**DATASET EXTRACT:**
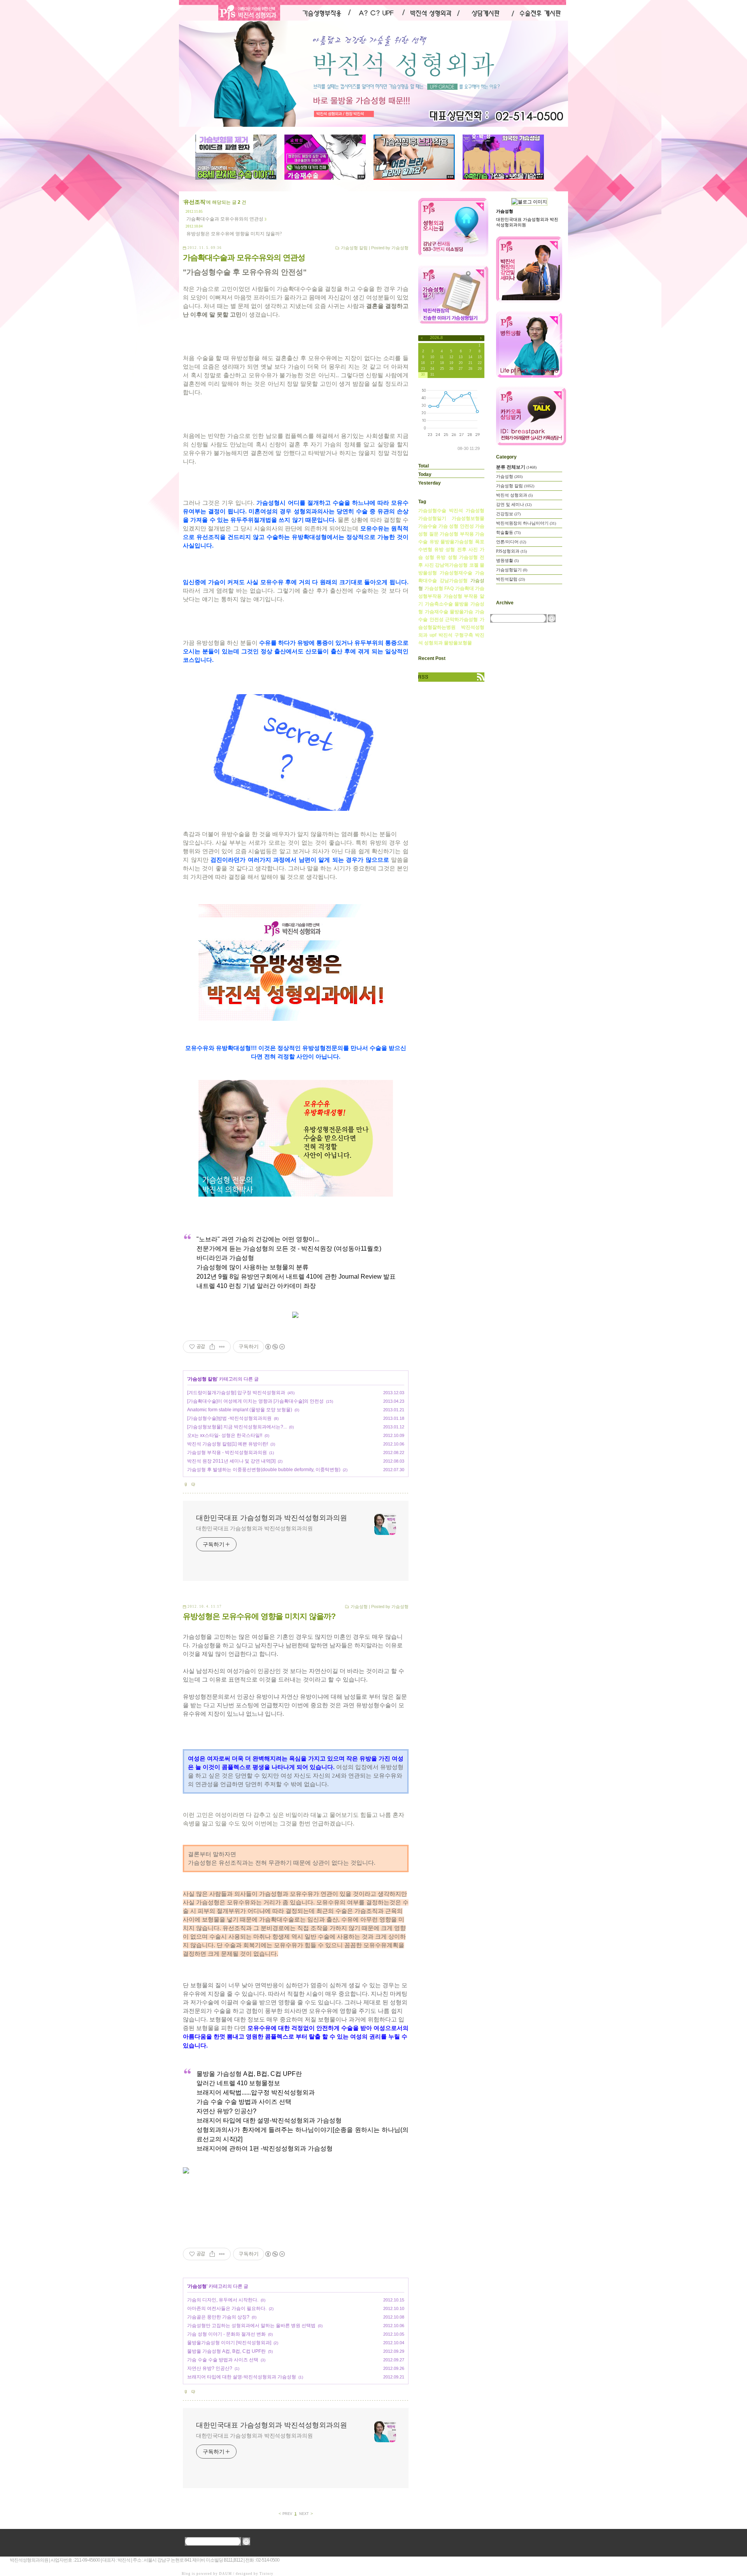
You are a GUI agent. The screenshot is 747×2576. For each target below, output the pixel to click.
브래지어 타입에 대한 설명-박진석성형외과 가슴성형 (269, 2120)
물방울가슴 (461, 611)
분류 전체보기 (516, 467)
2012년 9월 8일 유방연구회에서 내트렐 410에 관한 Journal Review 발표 (296, 1276)
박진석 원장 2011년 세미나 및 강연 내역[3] (231, 1461)
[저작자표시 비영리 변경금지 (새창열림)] (274, 1347)
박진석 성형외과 (514, 495)
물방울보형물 (458, 643)
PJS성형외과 (511, 551)
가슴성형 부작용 (457, 534)
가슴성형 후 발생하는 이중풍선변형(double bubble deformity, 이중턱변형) (263, 1469)
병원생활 (507, 560)
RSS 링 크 (451, 677)
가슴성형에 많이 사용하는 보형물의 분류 (252, 1267)
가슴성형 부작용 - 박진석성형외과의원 (227, 1452)
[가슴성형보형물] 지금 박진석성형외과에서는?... (237, 1427)
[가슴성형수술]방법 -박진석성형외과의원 (229, 1418)
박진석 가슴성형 (466, 510)
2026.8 (436, 337)
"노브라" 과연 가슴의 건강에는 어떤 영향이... (257, 1239)
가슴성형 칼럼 (354, 247)
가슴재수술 (436, 611)
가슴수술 (427, 526)
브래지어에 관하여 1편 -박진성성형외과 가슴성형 (264, 2148)
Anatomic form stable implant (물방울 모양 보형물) (239, 1409)
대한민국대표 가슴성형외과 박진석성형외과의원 (271, 1518)
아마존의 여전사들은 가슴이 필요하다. (227, 2308)
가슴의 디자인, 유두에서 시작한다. (222, 2300)
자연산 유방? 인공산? (226, 2111)
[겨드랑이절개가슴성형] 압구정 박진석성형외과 (236, 1392)
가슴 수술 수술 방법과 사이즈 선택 (243, 2101)
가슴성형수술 (432, 510)
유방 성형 (446, 557)
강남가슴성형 (454, 580)
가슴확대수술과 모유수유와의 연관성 (224, 219)
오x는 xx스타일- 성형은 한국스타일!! (224, 1435)
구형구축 (463, 635)
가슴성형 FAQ (439, 588)
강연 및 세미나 (513, 504)
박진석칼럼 (510, 579)
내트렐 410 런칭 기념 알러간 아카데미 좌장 (256, 1286)
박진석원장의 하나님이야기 (526, 523)
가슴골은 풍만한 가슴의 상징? (218, 2317)
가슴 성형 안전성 (456, 526)
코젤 (474, 565)
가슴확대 (464, 588)
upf (433, 635)
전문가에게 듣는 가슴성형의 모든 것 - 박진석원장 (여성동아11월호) (288, 1248)
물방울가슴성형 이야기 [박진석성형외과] (229, 2342)
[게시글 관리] (222, 1347)
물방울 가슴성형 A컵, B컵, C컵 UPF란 (249, 2073)
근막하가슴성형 (461, 619)
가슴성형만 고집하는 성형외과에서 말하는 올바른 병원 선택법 (251, 2325)
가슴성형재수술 (456, 573)
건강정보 (508, 513)
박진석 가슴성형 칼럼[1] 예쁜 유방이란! (227, 1444)
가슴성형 (359, 1606)
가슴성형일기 (432, 518)
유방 (434, 541)
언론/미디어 (511, 541)
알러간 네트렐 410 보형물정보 (238, 2083)
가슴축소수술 (439, 604)
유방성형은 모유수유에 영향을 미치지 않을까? (234, 233)
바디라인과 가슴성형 (225, 1258)
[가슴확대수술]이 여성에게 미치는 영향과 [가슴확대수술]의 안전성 (255, 1401)
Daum (225, 2574)
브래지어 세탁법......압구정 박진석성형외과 (255, 2092)
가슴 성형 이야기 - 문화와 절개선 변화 (226, 2334)
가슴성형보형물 (468, 518)
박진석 (445, 635)
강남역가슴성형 (451, 565)
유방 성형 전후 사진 (456, 549)
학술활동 (508, 532)
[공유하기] (212, 1347)
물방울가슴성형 (456, 541)
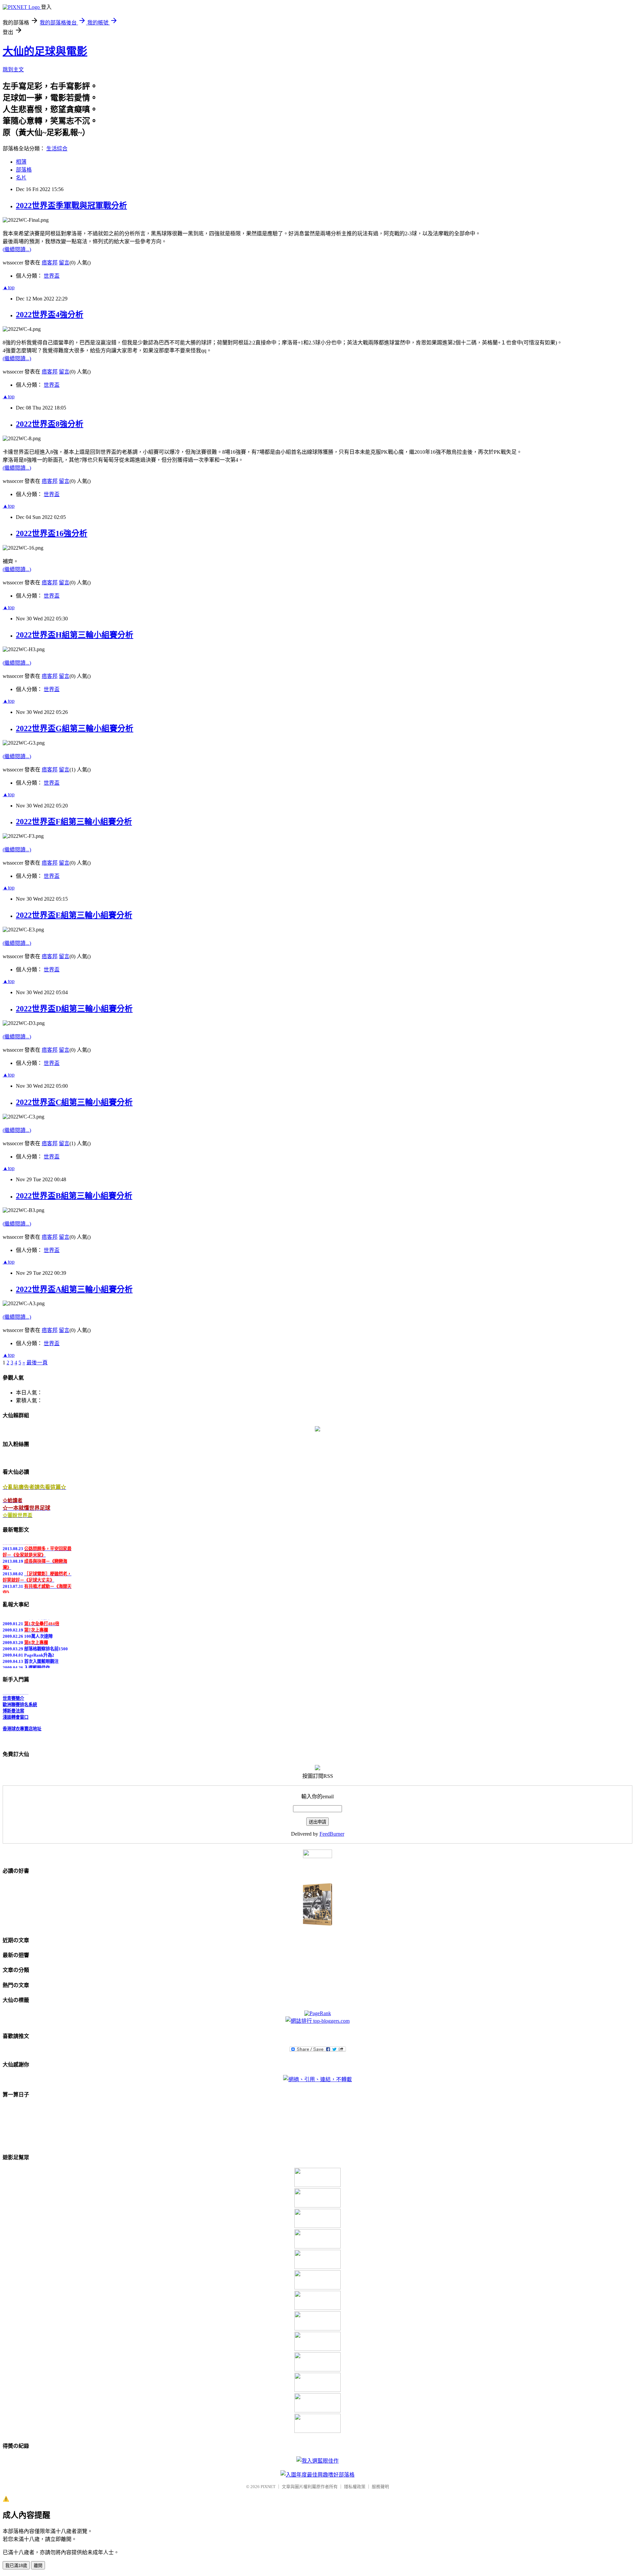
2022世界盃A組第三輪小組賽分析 (74, 1289)
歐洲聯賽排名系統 (20, 1696)
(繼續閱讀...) (17, 249)
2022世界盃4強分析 (49, 314)
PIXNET (268, 2486)
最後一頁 (37, 1362)
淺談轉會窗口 (15, 1709)
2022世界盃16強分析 (51, 533)
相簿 (21, 162)
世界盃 (52, 276)
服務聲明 (380, 2486)
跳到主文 (13, 69)
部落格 (24, 170)
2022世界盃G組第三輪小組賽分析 (74, 728)
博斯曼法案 (13, 1702)
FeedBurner (331, 1834)
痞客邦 (50, 262)
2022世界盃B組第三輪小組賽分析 (74, 1195)
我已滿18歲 (16, 2565)
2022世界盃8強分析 (49, 424)
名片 (21, 177)
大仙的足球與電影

**PROBLEM:** Pull out all lines of the data with the string "박진석성형외과의원".

**SOLUTION:**
가슴성형 부작용 - 박진석성형외과의원 (227, 1452)
[가슴성형수술]방법 -박진석성형외과의원 (229, 1418)
대한민국대표 가슴성형외과 박진석성형외과의원 (271, 1518)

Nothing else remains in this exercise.